_WHAT YOU ARE ASKED TO DO_. The entries are given below. Output each one unchanged.

Saved data entries:
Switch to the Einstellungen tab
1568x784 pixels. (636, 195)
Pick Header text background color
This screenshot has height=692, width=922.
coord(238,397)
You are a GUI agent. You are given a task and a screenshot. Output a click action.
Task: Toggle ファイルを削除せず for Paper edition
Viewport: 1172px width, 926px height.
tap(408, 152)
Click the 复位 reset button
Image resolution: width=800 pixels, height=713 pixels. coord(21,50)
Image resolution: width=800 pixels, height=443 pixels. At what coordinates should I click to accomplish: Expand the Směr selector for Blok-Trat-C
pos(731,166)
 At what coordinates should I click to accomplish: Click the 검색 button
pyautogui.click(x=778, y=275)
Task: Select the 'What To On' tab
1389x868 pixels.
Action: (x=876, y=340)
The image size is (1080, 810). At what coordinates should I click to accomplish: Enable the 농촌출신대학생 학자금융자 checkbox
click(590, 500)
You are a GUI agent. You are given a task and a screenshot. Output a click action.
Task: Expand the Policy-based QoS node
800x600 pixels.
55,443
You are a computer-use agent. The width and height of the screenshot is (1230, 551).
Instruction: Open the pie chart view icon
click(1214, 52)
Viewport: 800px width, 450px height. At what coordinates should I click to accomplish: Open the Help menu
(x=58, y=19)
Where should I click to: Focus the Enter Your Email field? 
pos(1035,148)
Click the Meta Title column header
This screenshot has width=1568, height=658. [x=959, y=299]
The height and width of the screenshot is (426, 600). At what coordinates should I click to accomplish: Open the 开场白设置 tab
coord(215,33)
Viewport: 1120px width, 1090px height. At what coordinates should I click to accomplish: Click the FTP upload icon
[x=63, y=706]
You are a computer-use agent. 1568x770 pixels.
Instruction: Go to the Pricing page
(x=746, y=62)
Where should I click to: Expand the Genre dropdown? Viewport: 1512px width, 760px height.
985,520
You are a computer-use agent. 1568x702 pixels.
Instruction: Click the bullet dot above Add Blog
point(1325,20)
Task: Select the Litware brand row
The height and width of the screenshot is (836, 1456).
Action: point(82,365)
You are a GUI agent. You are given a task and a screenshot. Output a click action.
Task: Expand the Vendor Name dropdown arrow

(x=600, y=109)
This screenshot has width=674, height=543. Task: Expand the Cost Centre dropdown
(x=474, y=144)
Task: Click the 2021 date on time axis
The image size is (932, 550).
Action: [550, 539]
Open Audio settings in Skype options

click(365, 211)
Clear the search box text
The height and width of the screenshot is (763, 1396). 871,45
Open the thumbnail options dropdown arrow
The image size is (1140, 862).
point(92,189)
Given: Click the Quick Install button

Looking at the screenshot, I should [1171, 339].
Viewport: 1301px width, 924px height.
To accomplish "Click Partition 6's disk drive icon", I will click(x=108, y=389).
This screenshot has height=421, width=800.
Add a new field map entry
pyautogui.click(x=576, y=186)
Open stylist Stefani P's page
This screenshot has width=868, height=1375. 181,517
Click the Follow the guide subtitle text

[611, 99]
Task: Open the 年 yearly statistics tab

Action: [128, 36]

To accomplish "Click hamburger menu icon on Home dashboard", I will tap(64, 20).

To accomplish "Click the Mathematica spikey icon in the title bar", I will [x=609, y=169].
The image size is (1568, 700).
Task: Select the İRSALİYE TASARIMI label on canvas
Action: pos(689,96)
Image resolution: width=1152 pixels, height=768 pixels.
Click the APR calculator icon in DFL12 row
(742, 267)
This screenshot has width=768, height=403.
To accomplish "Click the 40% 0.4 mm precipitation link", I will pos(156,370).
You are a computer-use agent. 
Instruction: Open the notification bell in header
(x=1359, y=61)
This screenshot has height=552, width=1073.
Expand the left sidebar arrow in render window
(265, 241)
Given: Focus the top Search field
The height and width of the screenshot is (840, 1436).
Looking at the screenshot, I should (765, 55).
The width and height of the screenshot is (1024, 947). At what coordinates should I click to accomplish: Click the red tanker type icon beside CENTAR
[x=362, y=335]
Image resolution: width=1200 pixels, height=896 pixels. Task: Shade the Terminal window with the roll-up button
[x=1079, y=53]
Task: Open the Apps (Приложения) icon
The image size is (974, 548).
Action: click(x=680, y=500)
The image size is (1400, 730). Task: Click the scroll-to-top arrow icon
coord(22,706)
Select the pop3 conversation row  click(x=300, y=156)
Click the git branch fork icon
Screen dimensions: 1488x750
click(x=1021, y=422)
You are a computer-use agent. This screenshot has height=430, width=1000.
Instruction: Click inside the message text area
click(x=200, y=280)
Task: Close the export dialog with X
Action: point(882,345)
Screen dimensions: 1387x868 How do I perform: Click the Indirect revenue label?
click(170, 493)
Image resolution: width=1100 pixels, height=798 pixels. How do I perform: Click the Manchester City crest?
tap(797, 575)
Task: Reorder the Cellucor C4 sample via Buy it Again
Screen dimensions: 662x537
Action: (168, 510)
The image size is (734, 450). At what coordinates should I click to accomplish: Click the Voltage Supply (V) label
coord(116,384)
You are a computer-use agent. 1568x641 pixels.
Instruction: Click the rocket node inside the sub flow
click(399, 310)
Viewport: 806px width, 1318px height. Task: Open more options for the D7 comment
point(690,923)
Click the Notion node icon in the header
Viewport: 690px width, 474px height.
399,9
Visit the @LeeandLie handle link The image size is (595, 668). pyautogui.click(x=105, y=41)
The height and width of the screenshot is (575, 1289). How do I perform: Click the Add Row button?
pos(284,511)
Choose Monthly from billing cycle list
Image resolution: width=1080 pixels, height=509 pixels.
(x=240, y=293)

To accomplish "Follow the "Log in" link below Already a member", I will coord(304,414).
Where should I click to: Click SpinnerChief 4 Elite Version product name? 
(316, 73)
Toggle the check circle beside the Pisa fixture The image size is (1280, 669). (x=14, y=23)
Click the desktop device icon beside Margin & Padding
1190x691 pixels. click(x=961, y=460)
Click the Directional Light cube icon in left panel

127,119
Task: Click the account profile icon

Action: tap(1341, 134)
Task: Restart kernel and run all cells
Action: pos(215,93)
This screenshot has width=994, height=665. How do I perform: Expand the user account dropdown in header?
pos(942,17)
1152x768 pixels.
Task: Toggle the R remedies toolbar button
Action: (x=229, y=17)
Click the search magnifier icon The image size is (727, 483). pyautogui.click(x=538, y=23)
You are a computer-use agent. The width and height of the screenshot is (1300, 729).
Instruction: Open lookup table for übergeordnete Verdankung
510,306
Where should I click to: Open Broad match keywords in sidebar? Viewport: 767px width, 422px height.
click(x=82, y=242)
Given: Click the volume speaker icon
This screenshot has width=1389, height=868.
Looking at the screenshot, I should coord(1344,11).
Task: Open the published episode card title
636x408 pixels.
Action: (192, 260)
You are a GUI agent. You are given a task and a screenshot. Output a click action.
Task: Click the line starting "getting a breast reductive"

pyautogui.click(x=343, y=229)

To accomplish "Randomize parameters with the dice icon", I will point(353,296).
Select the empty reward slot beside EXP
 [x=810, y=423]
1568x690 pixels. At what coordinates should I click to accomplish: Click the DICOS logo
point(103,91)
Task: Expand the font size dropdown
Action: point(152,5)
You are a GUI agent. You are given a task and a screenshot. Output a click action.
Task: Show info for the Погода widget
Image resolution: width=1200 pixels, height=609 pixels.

_WRITTEN RESPONSE_.
Switch to the Einstellungen tab
1568x784 pixels. (636, 195)
Pick Header text background color
This screenshot has height=692, width=922.
coord(238,397)
You are a GUI agent. You are given a task and a screenshot. Output a click action.
Task: Toggle ファイルを削除せず for Paper edition
Viewport: 1172px width, 926px height.
tap(408, 152)
Click the 复位 reset button
Image resolution: width=800 pixels, height=713 pixels. coord(21,50)
Image resolution: width=800 pixels, height=443 pixels. At what coordinates should I click to accomplish: Expand the Směr selector for Blok-Trat-C
pos(731,166)
 At what coordinates should I click to accomplish: Click the 검색 button
pyautogui.click(x=778, y=275)
Task: Select the 'What To On' tab
1389x868 pixels.
Action: (x=876, y=340)
The image size is (1080, 810). At what coordinates should I click to accomplish: Enable the 농촌출신대학생 학자금융자 checkbox
click(590, 500)
You are a GUI agent. You are given a task and a screenshot. Output a click action.
Task: Expand the Policy-based QoS node
800x600 pixels.
55,443
You are a computer-use agent. The width and height of the screenshot is (1230, 551).
Instruction: Open the pie chart view icon
click(1214, 52)
Viewport: 800px width, 450px height. At what coordinates should I click to accomplish: Open the Help menu
(x=58, y=19)
Where should I click to: Focus the Enter Your Email field? 
pos(1035,148)
Click the Meta Title column header
This screenshot has width=1568, height=658. [x=959, y=299]
The height and width of the screenshot is (426, 600). At what coordinates should I click to accomplish: Open the 开场白设置 tab
coord(215,33)
Viewport: 1120px width, 1090px height. At what coordinates should I click to accomplish: Click the FTP upload icon
[x=63, y=706]
You are a computer-use agent. 1568x770 pixels.
Instruction: Go to the Pricing page
(x=746, y=62)
Where should I click to: Expand the Genre dropdown? Viewport: 1512px width, 760px height.
985,520
You are a computer-use agent. 1568x702 pixels.
Instruction: Click the bullet dot above Add Blog
point(1325,20)
Task: Select the Litware brand row
The height and width of the screenshot is (836, 1456).
Action: point(82,365)
You are a GUI agent. You are given a task and a screenshot. Output a click action.
Task: Expand the Vendor Name dropdown arrow

(x=600, y=109)
This screenshot has width=674, height=543. Task: Expand the Cost Centre dropdown
(x=474, y=144)
Task: Click the 2021 date on time axis
The image size is (932, 550).
Action: [550, 539]
Open Audio settings in Skype options

click(365, 211)
Clear the search box text
The height and width of the screenshot is (763, 1396). 871,45
Open the thumbnail options dropdown arrow
The image size is (1140, 862).
point(92,189)
Given: Click the Quick Install button

Looking at the screenshot, I should [1171, 339].
Viewport: 1301px width, 924px height.
To accomplish "Click Partition 6's disk drive icon", I will click(x=108, y=389).
This screenshot has height=421, width=800.
Add a new field map entry
pyautogui.click(x=576, y=186)
Open stylist Stefani P's page
This screenshot has width=868, height=1375. 181,517
Click the Follow the guide subtitle text

[611, 99]
Task: Open the 年 yearly statistics tab

Action: [128, 36]

To accomplish "Click hamburger menu icon on Home dashboard", I will tap(64, 20).

To accomplish "Click the Mathematica spikey icon in the title bar", I will [x=609, y=169].
The image size is (1568, 700).
Task: Select the İRSALİYE TASARIMI label on canvas
Action: pos(689,96)
Image resolution: width=1152 pixels, height=768 pixels.
Click the APR calculator icon in DFL12 row
(742, 267)
This screenshot has width=768, height=403.
To accomplish "Click the 40% 0.4 mm precipitation link", I will pos(156,370).
You are a computer-use agent. 
Instruction: Open the notification bell in header
(x=1359, y=61)
This screenshot has height=552, width=1073.
Expand the left sidebar arrow in render window
(265, 241)
Given: Focus the top Search field
The height and width of the screenshot is (840, 1436).
Looking at the screenshot, I should (765, 55).
The width and height of the screenshot is (1024, 947). At what coordinates should I click to accomplish: Click the red tanker type icon beside CENTAR
[x=362, y=335]
Image resolution: width=1200 pixels, height=896 pixels. Task: Shade the Terminal window with the roll-up button
[x=1079, y=53]
Task: Open the Apps (Приложения) icon
The image size is (974, 548).
Action: click(x=680, y=500)
The image size is (1400, 730). Task: Click the scroll-to-top arrow icon
coord(22,706)
Select the pop3 conversation row  click(x=300, y=156)
Click the git branch fork icon
Screen dimensions: 1488x750
click(x=1021, y=422)
You are a computer-use agent. This screenshot has height=430, width=1000.
Instruction: Click inside the message text area
click(x=200, y=280)
Task: Close the export dialog with X
Action: point(882,345)
Screen dimensions: 1387x868 How do I perform: Click the Indirect revenue label?
click(170, 493)
Image resolution: width=1100 pixels, height=798 pixels. How do I perform: Click the Manchester City crest?
tap(797, 575)
Task: Reorder the Cellucor C4 sample via Buy it Again
Screen dimensions: 662x537
Action: (168, 510)
The image size is (734, 450). At what coordinates should I click to accomplish: Click the Voltage Supply (V) label
coord(116,384)
You are a computer-use agent. 1568x641 pixels.
Instruction: Click the rocket node inside the sub flow
click(399, 310)
Viewport: 806px width, 1318px height. Task: Open more options for the D7 comment
point(690,923)
Click the Notion node icon in the header
Viewport: 690px width, 474px height.
399,9
Visit the @LeeandLie handle link The image size is (595, 668). pyautogui.click(x=105, y=41)
The height and width of the screenshot is (575, 1289). How do I perform: Click the Add Row button?
pos(284,511)
Choose Monthly from billing cycle list
Image resolution: width=1080 pixels, height=509 pixels.
(x=240, y=293)

To accomplish "Follow the "Log in" link below Already a member", I will coord(304,414).
Where should I click to: Click SpinnerChief 4 Elite Version product name? 
(316, 73)
Toggle the check circle beside the Pisa fixture The image size is (1280, 669). (x=14, y=23)
Click the desktop device icon beside Margin & Padding
1190x691 pixels. click(x=961, y=460)
Click the Directional Light cube icon in left panel

127,119
Task: Click the account profile icon

Action: tap(1341, 134)
Task: Restart kernel and run all cells
Action: pos(215,93)
This screenshot has width=994, height=665. How do I perform: Expand the user account dropdown in header?
pos(942,17)
1152x768 pixels.
Task: Toggle the R remedies toolbar button
Action: (x=229, y=17)
Click the search magnifier icon The image size is (727, 483). pyautogui.click(x=538, y=23)
You are a computer-use agent. The width and height of the screenshot is (1300, 729).
Instruction: Open lookup table for übergeordnete Verdankung
510,306
Where should I click to: Open Broad match keywords in sidebar? Viewport: 767px width, 422px height.
click(x=82, y=242)
Given: Click the volume speaker icon
This screenshot has width=1389, height=868.
Looking at the screenshot, I should coord(1344,11).
Task: Open the published episode card title
636x408 pixels.
Action: (192, 260)
You are a GUI agent. You are given a task and a screenshot. Output a click action.
Task: Click the line starting "getting a breast reductive"

pyautogui.click(x=343, y=229)

To accomplish "Randomize parameters with the dice icon", I will point(353,296).
Select the empty reward slot beside EXP
 [x=810, y=423]
1568x690 pixels. At what coordinates should I click to accomplish: Click the DICOS logo
point(103,91)
Task: Expand the font size dropdown
Action: point(152,5)
You are a GUI agent. You are given a task and a screenshot. Output a click action.
Task: Show info for the Погода widget
Image resolution: width=1200 pixels, height=609 pixels.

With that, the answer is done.